***** RECORDED INFORMATION *****
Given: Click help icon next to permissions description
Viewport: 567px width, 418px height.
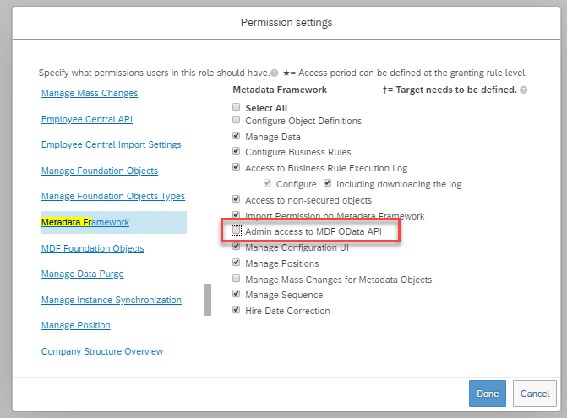Looking at the screenshot, I should pyautogui.click(x=275, y=73).
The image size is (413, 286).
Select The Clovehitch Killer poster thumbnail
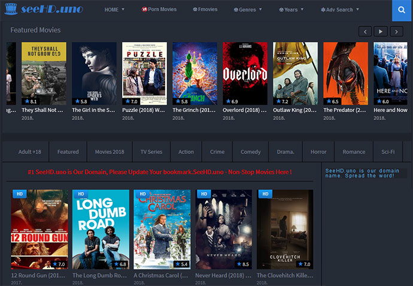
*****
**REQUIRED ACTION**
Here the job is to print all the entries above exactly, minus the images.

**FINISHED EXERCISE**
Given: Click help icon next to permissions description
Viewport: 567px width, 418px height.
Looking at the screenshot, I should pyautogui.click(x=275, y=73).
The image size is (413, 286).
Select The Clovehitch Killer poster thumbnail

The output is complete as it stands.